O Ministério Público junto do Tribunal “a quo” respondeu, defendendo a manutenção do acórdão recorrido.

Nesta Relação, o Ex.º Procurador-geral Adjunto emitiu parecer no sentido da improcedência do recurso, considerando ainda que a falta de gravação do depoimento de M…………. constitui mera irregularidade, não arguida tempestivamente.

Cumprido o disposto no artigo 417º, 2 do CPP o arguido respondeu, sustentando que a irregularidade suscitada no recurso (não gravação das declarações prestadas em audiência) foi tempestivamente arguida, pois só teve conhecimento dela quando lhe foram entregues as transcrições da prova. Daí que, tendo arguido tal irregularidade no recurso, o fez tempestivamente.

Colhidos os vistos legais, procedeu-se à audiência de julgamento.

2. Fundamentação
2.1. Matéria de facto

O acórdão recorrido considerou provada seguinte matéria de facto:

A) Matéria de facto provada nos autos nº 577/03:
1. Os arguidos acima identificados, para o período de 01 de Janeiro de 2003 a 31 de Dezembro de 2003, foram eleitos administradores do condomínio do edifício "P………..", constituído em propriedade horizontal, descrito na Conservatória do Registo Predial da Póvoa de Varzim sob o n°1.208 e inscrito na matriz predial da respectiva freguesia de A ver o Mar sob o art. 540.
2. Nessa ocasião foram-lhes entregues para o exercício daquelas funções de administração e apenas enquanto as mesmas durassem os documentos e objectos do condomínio, tendo os mesmos ficado na posse do arguido C…………...
3. Entre os referidos objectos encontravam se os documentos do edifício, o livro de actas, os livros e notas de contabilidade, facturam/recibos e chaves das partes comuns e dos elevadores, tudo de valor não concretamente apurado.
4. Na assembleia-geral extraordinária de 15 de Junho de 2003 os mesmos arguidos foram instados a prestar contas do seu exercício e exonerados da administração do edifício.
5. O tempo foi passando e os arguidos nunca mais procuraram os elementos da nova administração para procederem à entrega dos referidos objectos apesar de bem saberem que os mesmos não lhes pertenciam e que lhes foram confiados apenas para uso enquanto permanecessem como administradores do condomínio do referido edifício.
6. Os arguidos sempre entenderam que a assembleia-geral extraordinária de 15 de Junho de 2003 não era válida, pelo que os mesmos continuavam como administradores do condomínio em causa e nada tinham a entregar.
7. Entretanto o arguido C.............. entregou os referidos objectos a um advogado de nome Q………….
8. No decurso da audiência de julgamento o referido advogado veio apresentar os documentos que se encontram apensos por linha aos presentes autos.
9. Os arguidos confessaram a não entrega dos objectos em causa.
10. Nenhum dos arguidos tem antecedentes criminais.

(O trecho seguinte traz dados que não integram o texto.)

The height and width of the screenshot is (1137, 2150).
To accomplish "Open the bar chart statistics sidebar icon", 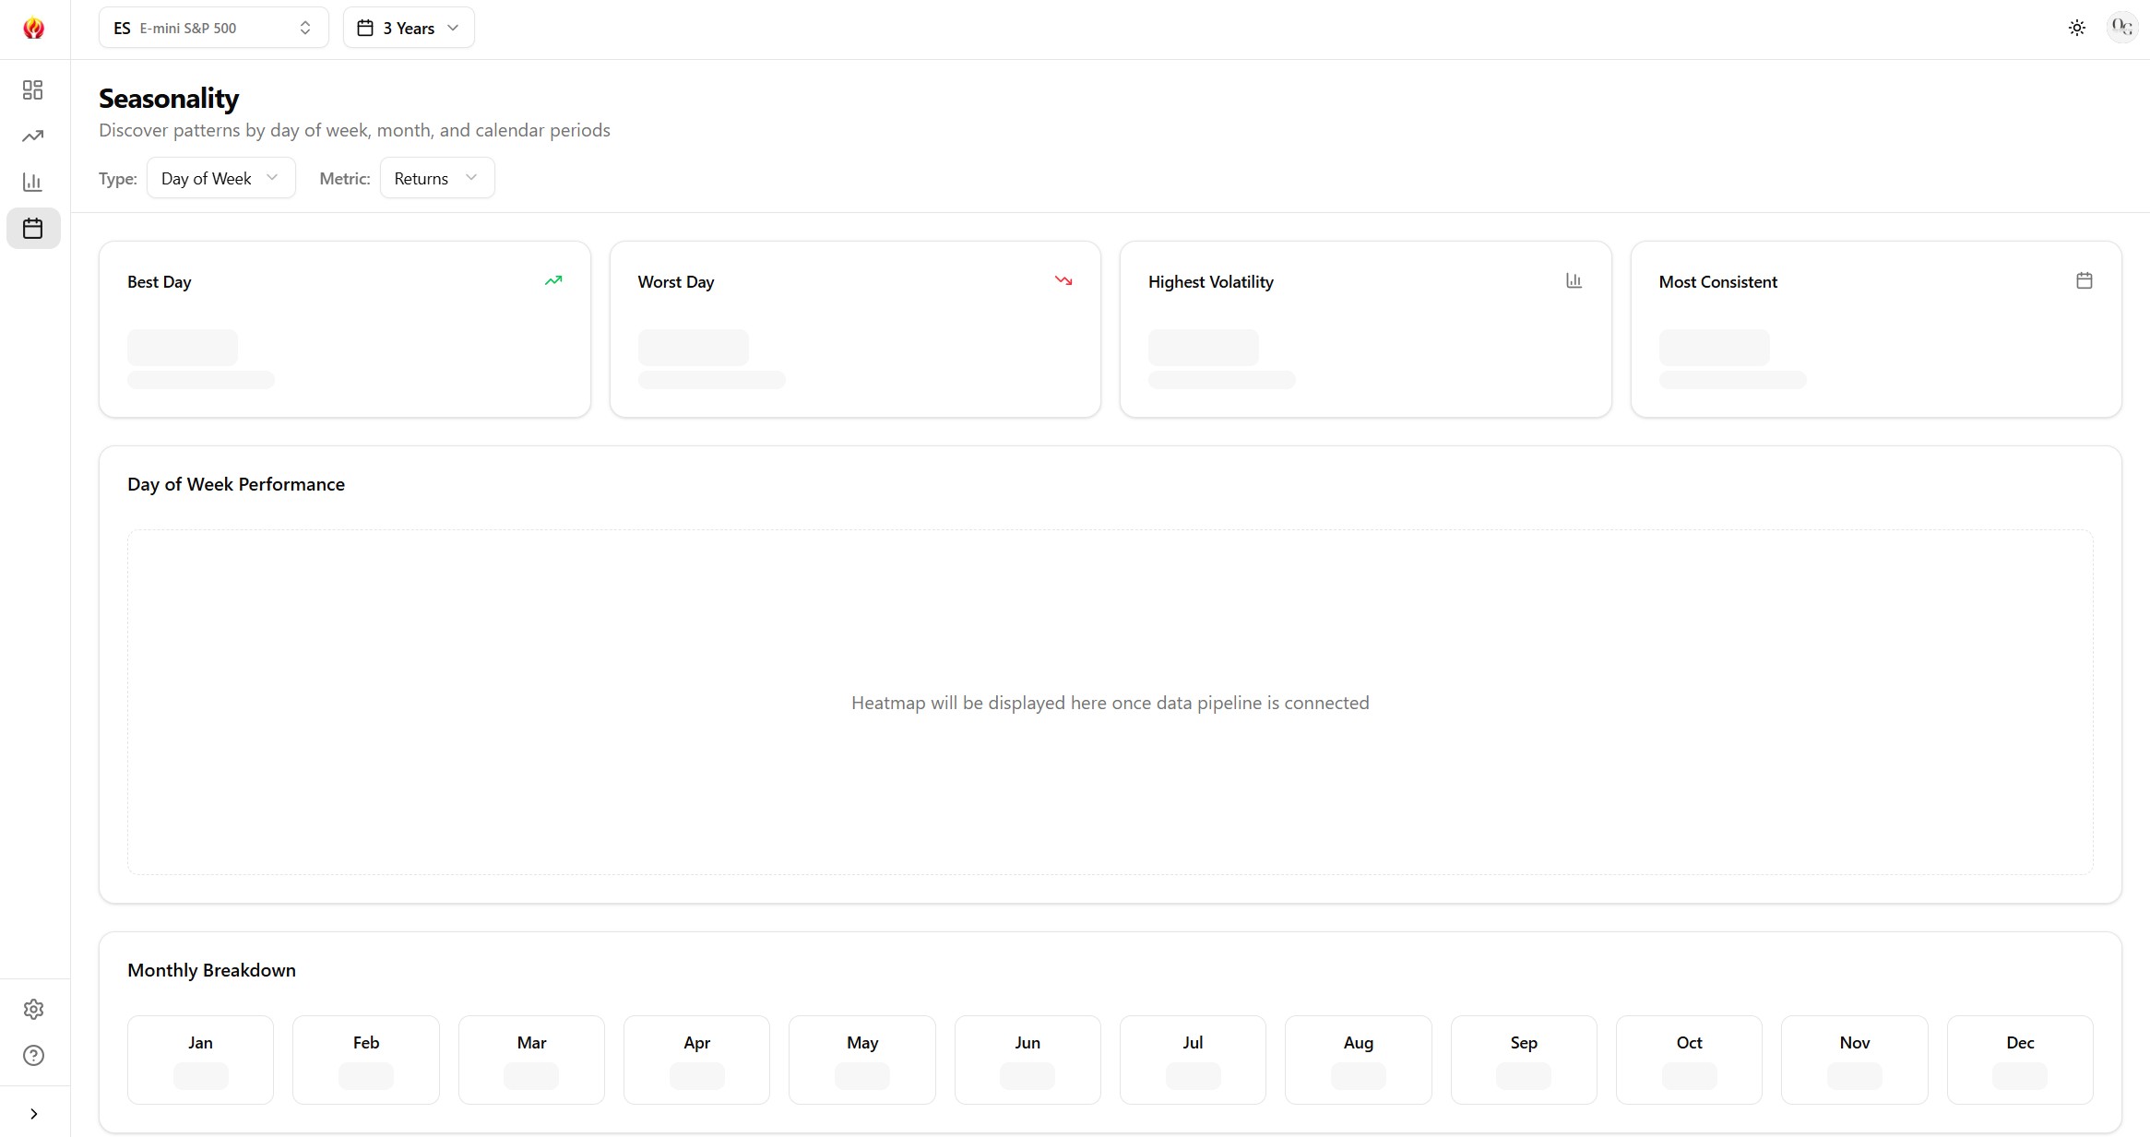I will click(x=33, y=182).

B) Matéria de facto provada no processo apenso nº …../03.3MAPVZ:
1. No dia 22 de Maio de 2003, pelas 14h e 15 m., o chefe da Polícia Marítima, desta cidade, I…………., e demais elementos dessa entidade, de nome J………….., L…………… e N……………, no exercício das suas funções, dirigiram se à praia de Santo André, Aguçadoura, área desta comarca, por suspeitaram que o arguido e os três indivíduos que o acompanhavam, para além de mergulho, andavam a praticar caça submarina, sem estarem devidamente legalizados para a prática desta última actividade.
2. Chegado ao local, o chefe I…………, que trajava à civil, acompanhado do Comandante, J……………., identificou se, exibindo o seu cartão profissional, sendo certo que no local se encontrava o agente L.............., devidamente uniformizado e com um veículo automóvel devidamente caracterizado.
3. Posteriormente apareceram os demais elementos daquela entidade, já que o arguido, apesar de se ter identificado, e demais acompanhantes, se opunham à apreensão do material que se suspeitava estar a ser utilizado na prática das referidas actividades.
4. Entretanto, o chefe I……….., que suspeitava estar a ser praticada caça submarina, ordenou ao agente L.............. para apreender e introduzir todo o material na viatura da Policia Marítima, colocando se o arguido entre ambos para impedir a apreensão.
5. Então o chefe I.............. pegou nalgum do material e o arguido empurrou o com força, indo de encontro a um muro, só não sendo mais empurrado e acabando por ser feita a apreensão do material, porque o agente L.............. o impediu, segurando o arguido, deitando lhe uma mão ao pescoço e outra a um dos braços.
6. Na ocasião o arguido não tinha consigo o caderno de mergulho e livrete do material.
7. O arguido é portador de licença internacional de mergulho.
8. O arguido actuou da forma descrita, com violência, para impedir que o ofendido e demais elementos da Policia Marítima praticassem actos relativos ao exercício das suas funções.
9. Agiu voluntária, livre e conscientemente, bem sabendo que a sua conduta violava preceitos legais.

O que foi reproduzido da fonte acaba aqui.